### [PROBLEM DESCRIPTION]
Copy the listing from the line that has "Click the number 823 in likes count" through the line that has "pyautogui.click(x=427, y=554)", swapping "heading" for "title" and changing nothing else. Leave the pictures out of your answer.

(Data on locating visible targets)
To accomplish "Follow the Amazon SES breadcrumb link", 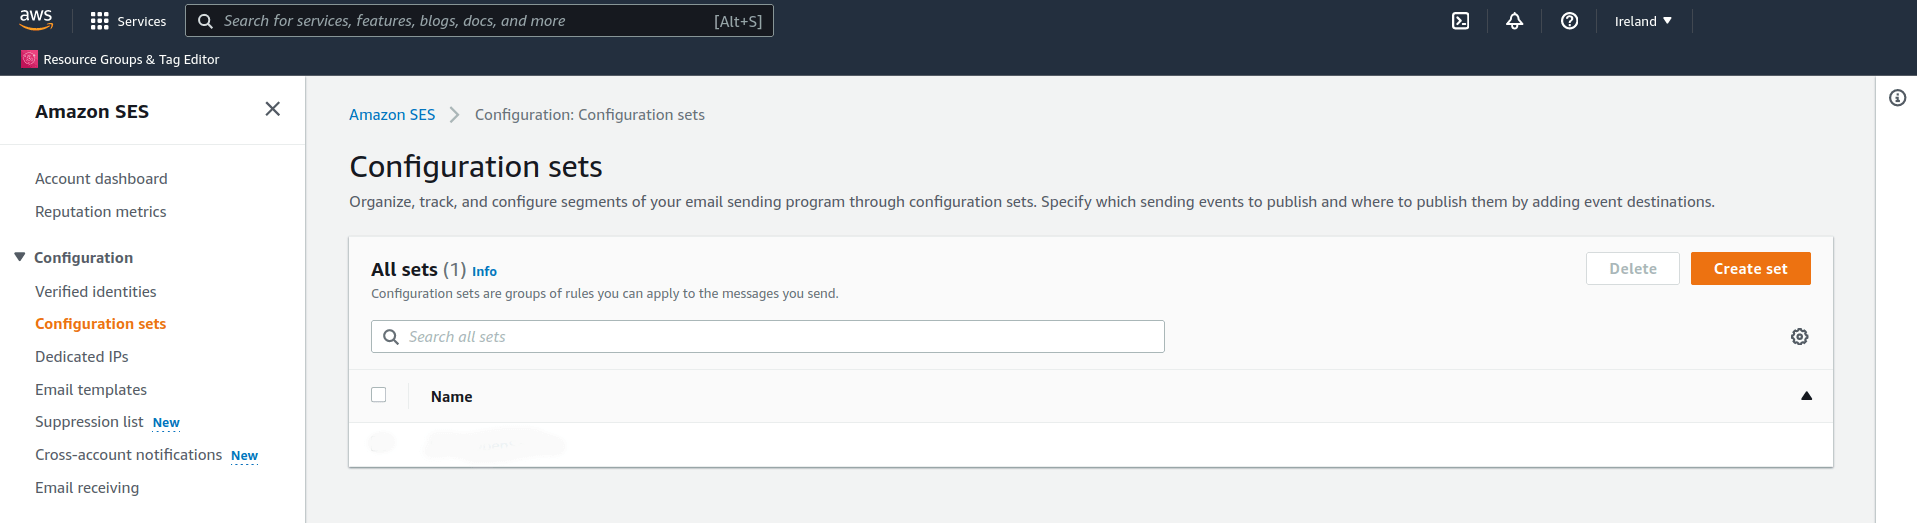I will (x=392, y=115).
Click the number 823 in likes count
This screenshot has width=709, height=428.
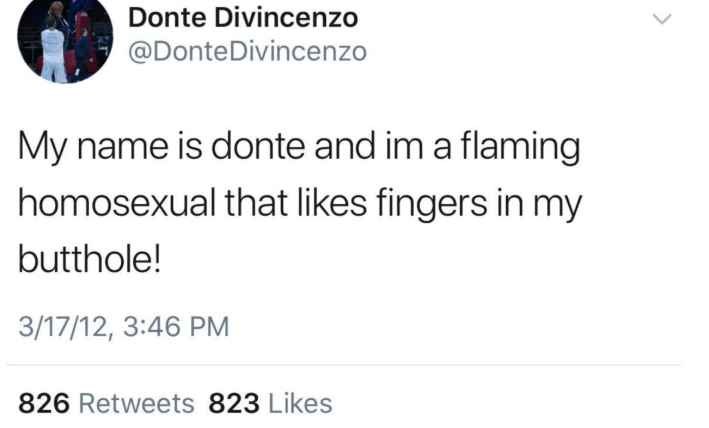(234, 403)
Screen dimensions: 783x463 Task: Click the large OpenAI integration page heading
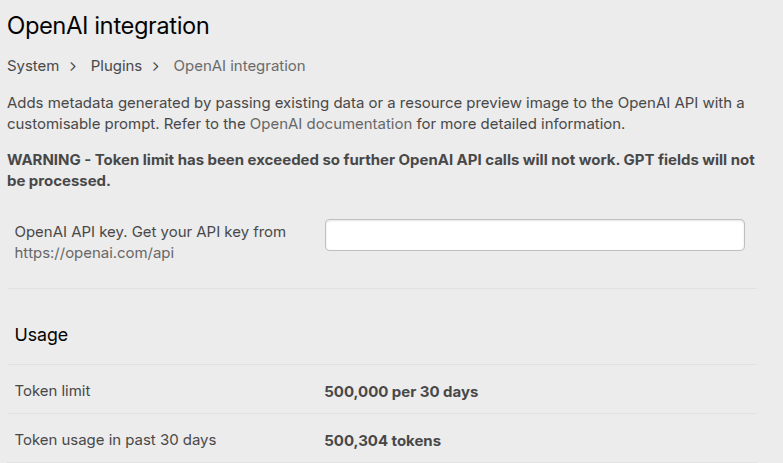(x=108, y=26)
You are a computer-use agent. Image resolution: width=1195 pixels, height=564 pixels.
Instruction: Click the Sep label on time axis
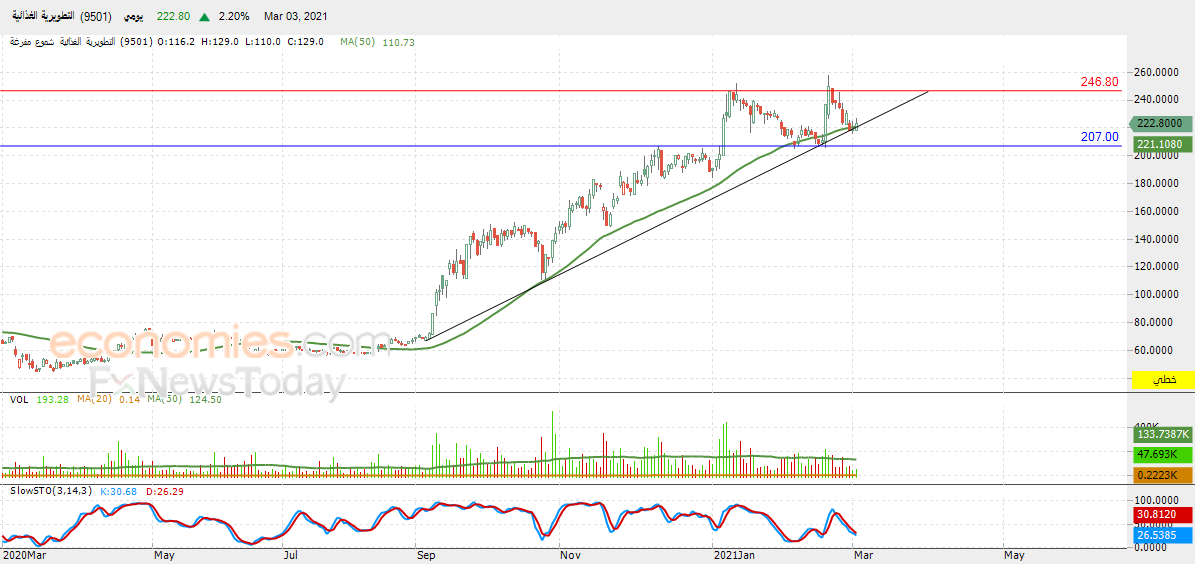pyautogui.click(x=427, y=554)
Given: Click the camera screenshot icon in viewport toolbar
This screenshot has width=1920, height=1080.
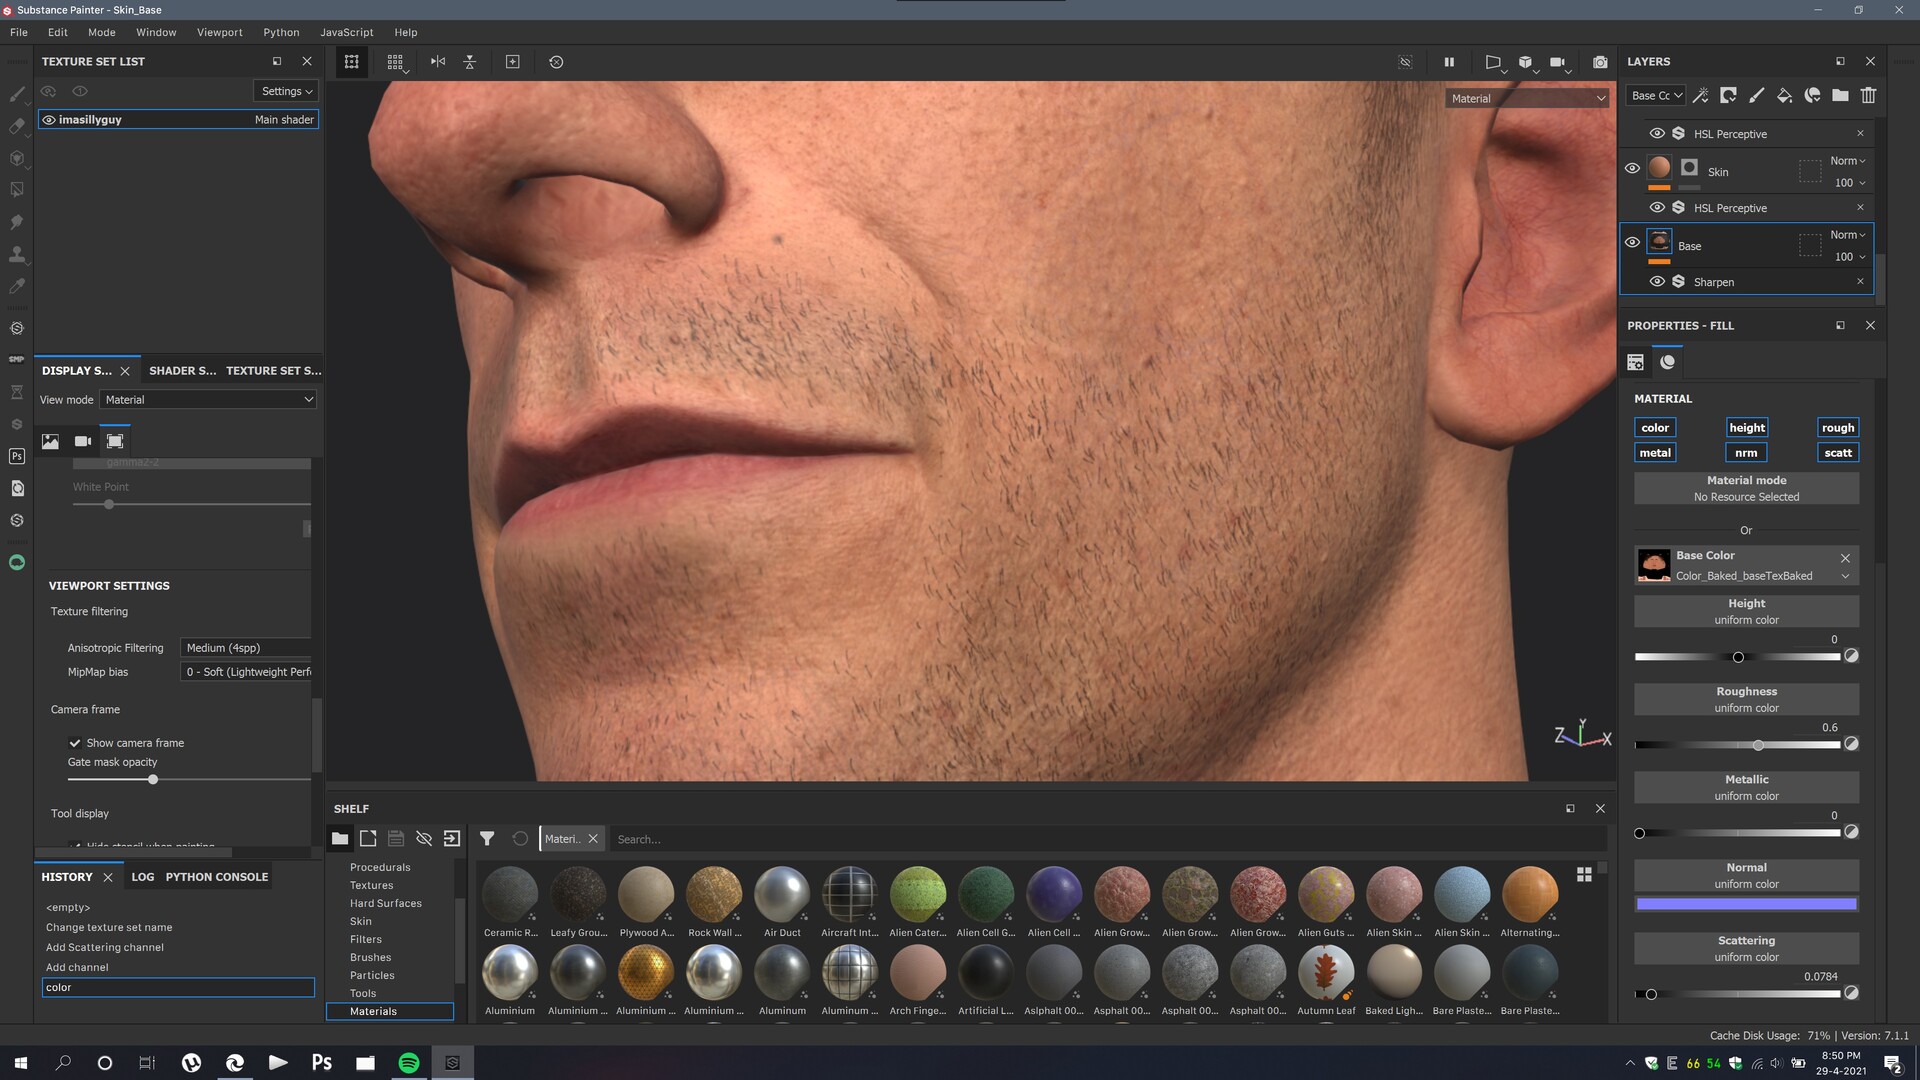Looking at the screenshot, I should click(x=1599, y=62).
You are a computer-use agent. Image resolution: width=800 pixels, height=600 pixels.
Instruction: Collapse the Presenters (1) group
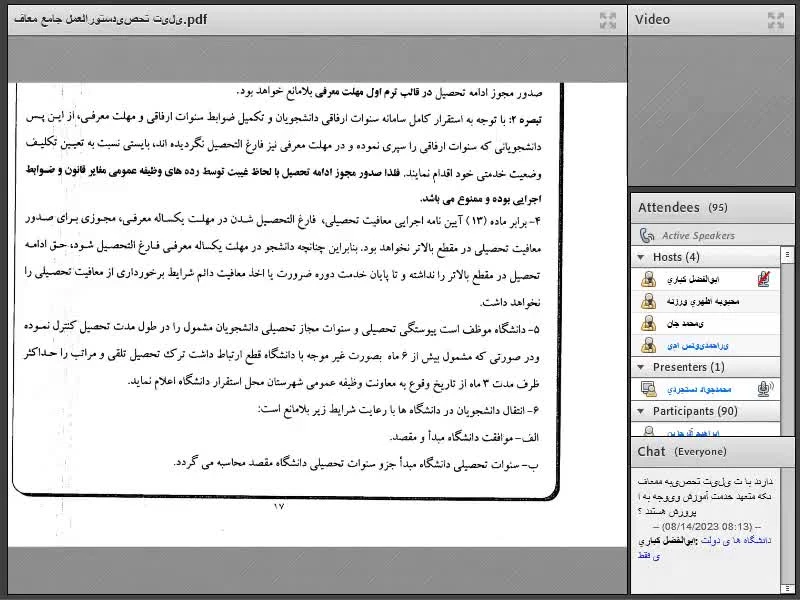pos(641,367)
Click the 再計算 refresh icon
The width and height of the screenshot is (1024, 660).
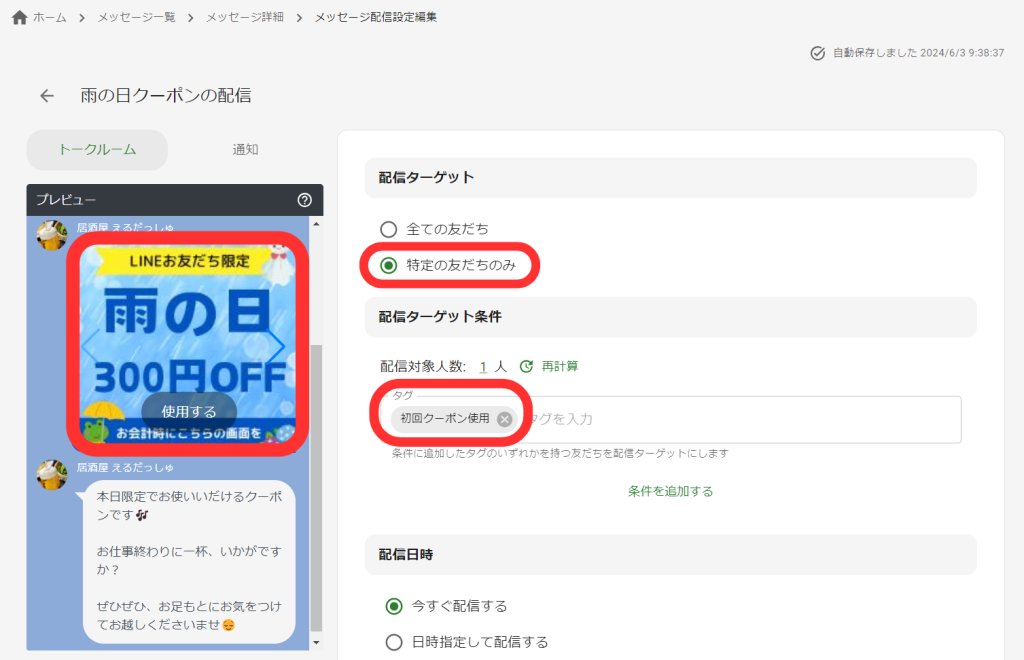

### [THE REPLY]
Click the number 823 in likes count
This screenshot has width=709, height=428.
(234, 403)
Screen dimensions: 783x463 Task: Click the large OpenAI integration page title
(x=108, y=26)
You are a computer-use agent. Image resolution: width=1195 pixels, height=564 pixels.
Instruction: Click the Sep label on time axis
pyautogui.click(x=427, y=554)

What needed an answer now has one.